With regex how can a match everything in a string that isnt something? This may not make sense but read on.

So take the word baby for instance to match everything that isn't a b you would do something like [^b] and this would match a and y. Simple enough! But how in this string Ben sits on a bench can I match everything that isn't ben so i would be attempting to match sits on a ch?

Better yet match everything that isn't a pattern? e.g. in 1a2be3 match everything that isn't number,letter,number, so it would match every combination in the string except 1a2?

Donal Fellows
  • 133,037
  • 18
  • 149
  • 215
Srb1313711
  • 2,017
  • 5
  • 24
  • 35
  • 6
    It sounds like you can just do a regex replace of your blacklisted pattern with the empty string and see if anything remains? – Jon Dec 10 '13 at 10:56
  • Can you give answer with an example? – Srb1313711 Dec 10 '13 at 11:00
  • 1
    @Srb1313711 Any programming language of choice? I'm not sure whether replacing can be done in a regex alone. – skiwi Dec 10 '13 at 11:02
  • 1
    I don't think there is much to add to what I already wrote... you would replace e.g. `\d[a-z]\d` (number-letter-number) with the empty string and then check if the result is non-empty. If it isn't then you have a "match". Alternatively you could *split* on that regex, so the input `xxx1a2yyy` would result in two tokens `xxx` and `yyy`. – Jon Dec 10 '13 at 11:03
  • @skiwi no language of choice I am aware some features of regex are more or less in some languages than in others but for the sake of the question no, any language solution. – Srb1313711 Dec 10 '13 at 11:06
  • 2
    Could this be a dupe of [Regular Expressions and negating a whole character group](http://stackoverflow.com/q/977251/758831)? – wmorrison365 Dec 10 '13 at 11:31
  • What do you plan to do with this? Are you looking to get the ranges, or the string, or to embed in a larger regexp, or what? – Donal Fellows Dec 17 '13 at 10:09

6 Answers6

1
(?:ben)|(.)

What this regex does is match ben or any other character, however, ben isn't captured but the other characters are. So you'll end up with a lot of matches except for the ben's. Then you can join all those matches together to get the string without the ben's.

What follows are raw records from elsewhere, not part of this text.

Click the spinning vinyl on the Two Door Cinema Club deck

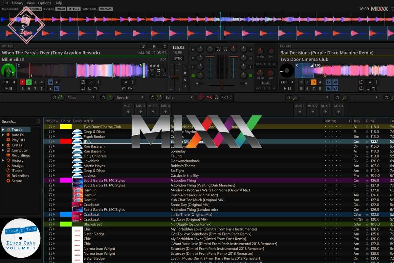click(x=287, y=71)
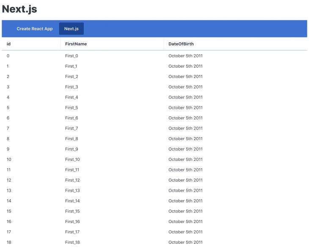
Task: Click the date of birth in the First_17 row
Action: 185,232
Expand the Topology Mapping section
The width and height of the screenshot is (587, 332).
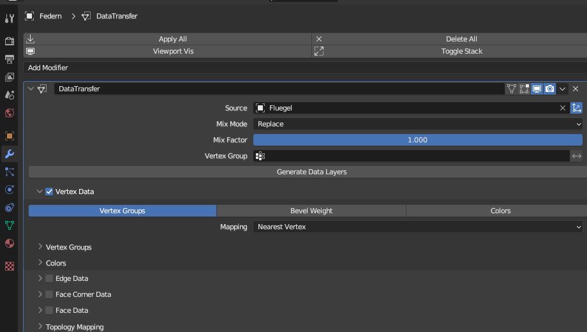coord(74,327)
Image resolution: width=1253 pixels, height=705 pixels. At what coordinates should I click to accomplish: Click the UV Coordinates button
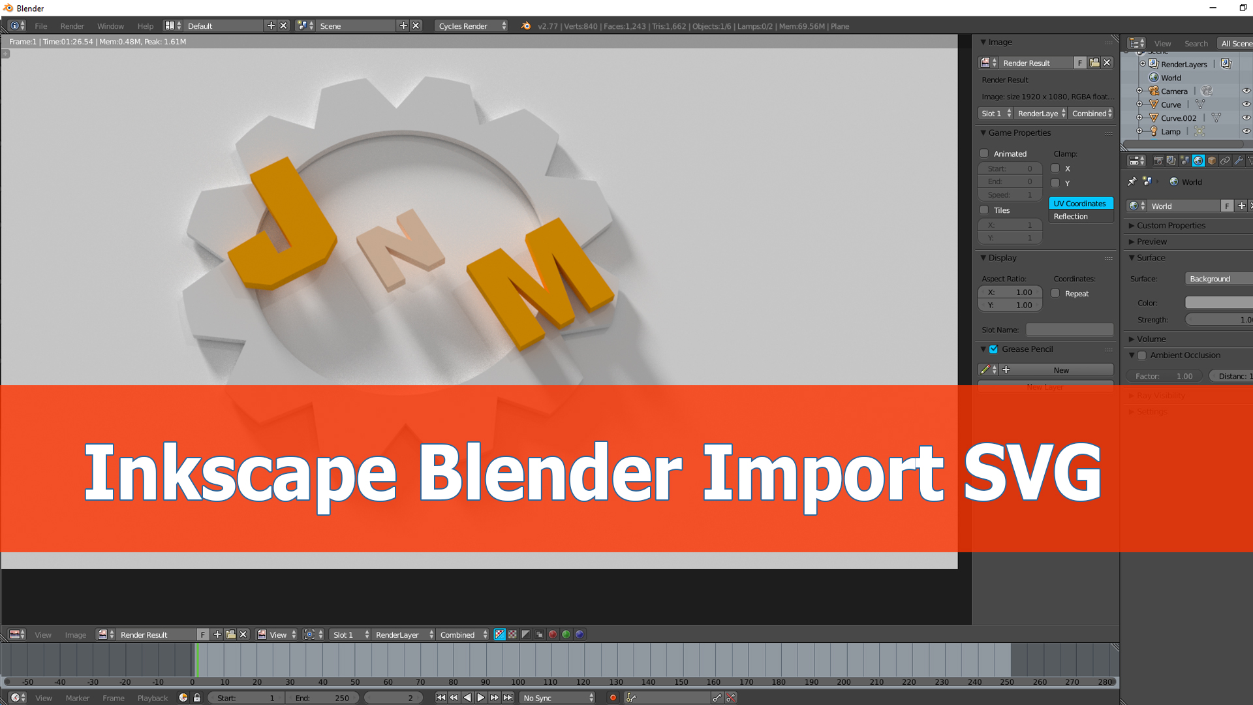(x=1079, y=203)
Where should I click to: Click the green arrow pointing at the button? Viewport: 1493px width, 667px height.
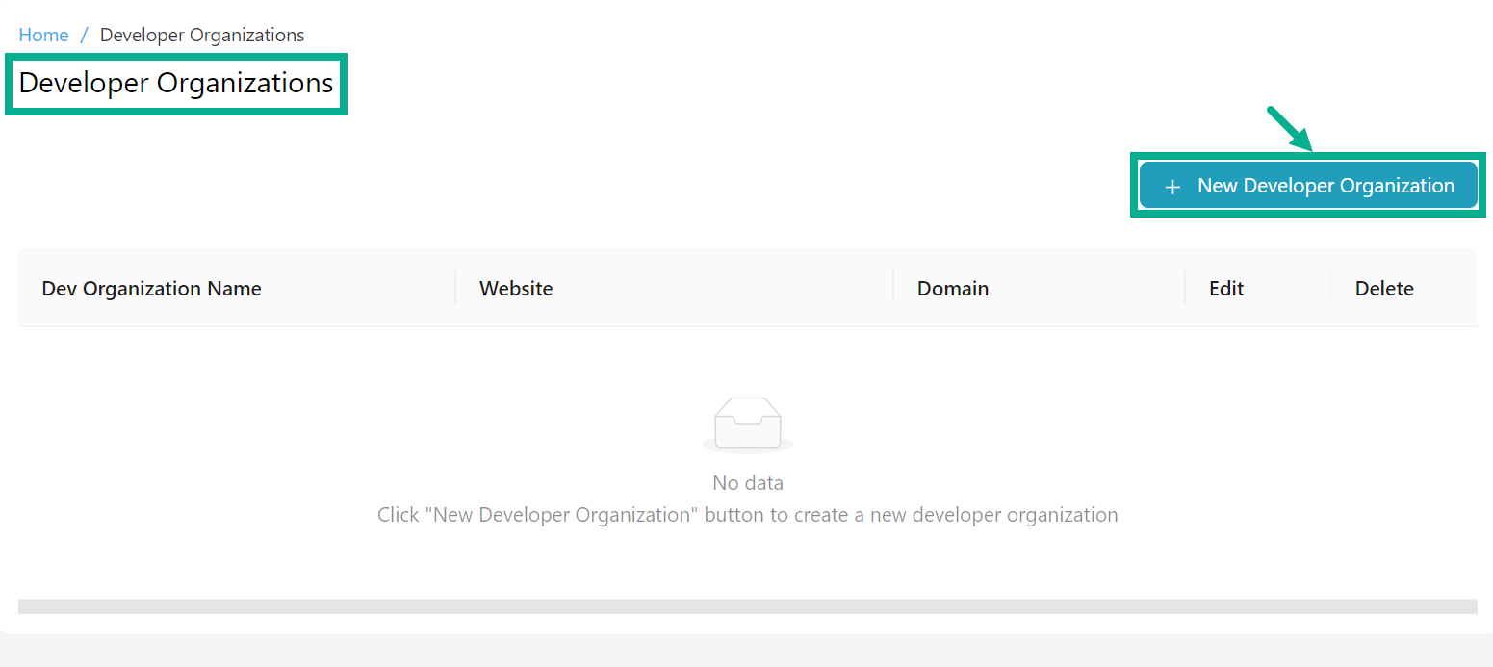coord(1289,129)
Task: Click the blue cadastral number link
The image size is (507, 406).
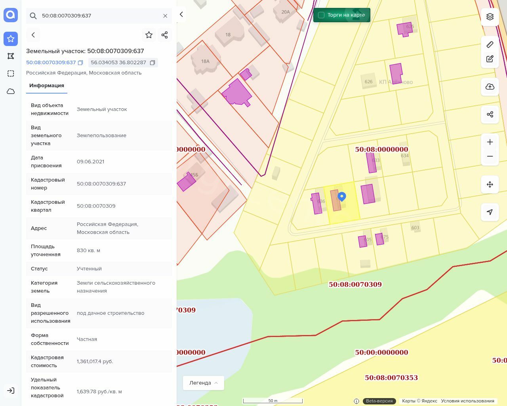Action: click(51, 63)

Here an example in python.

import re

thestr = "Ben sits on a bench"
regex = r'(?:ben)|(.)'

matches = re.findall(regex, thestr, re.IGNORECASE)
print ''.join(matches)

This will ouput:

 sits on a ch

Note the leading space. You can of course get rid of that by adding .strip().

Also note, that it is probably faster to do a regex that replaces ben with an empty string to get the same result. But if you want to use this technique in a more complex regex it could come in handy.

And of course you can also put more complex regexes at the place of ben, so for example your number,letter,number example would be:

(?:[0-9][a-z][0-9])|(.)
gitaarik
  • 42,736
  • 12
  • 98
  • 105
1

Short answer: You can't do what you're asking. Technically, the first part has an ugly answer, but the second part (as I understand it) has no answer.


For your first part, I have a pretty impractical (yet pure regex) answer; anything better would require code (like @rednaw's much cleaner answer above). I added to the test to make it more comprehensive. (For simplicity, I'm using grep -Pio for PCRE, case insensitive, printing one match per line.)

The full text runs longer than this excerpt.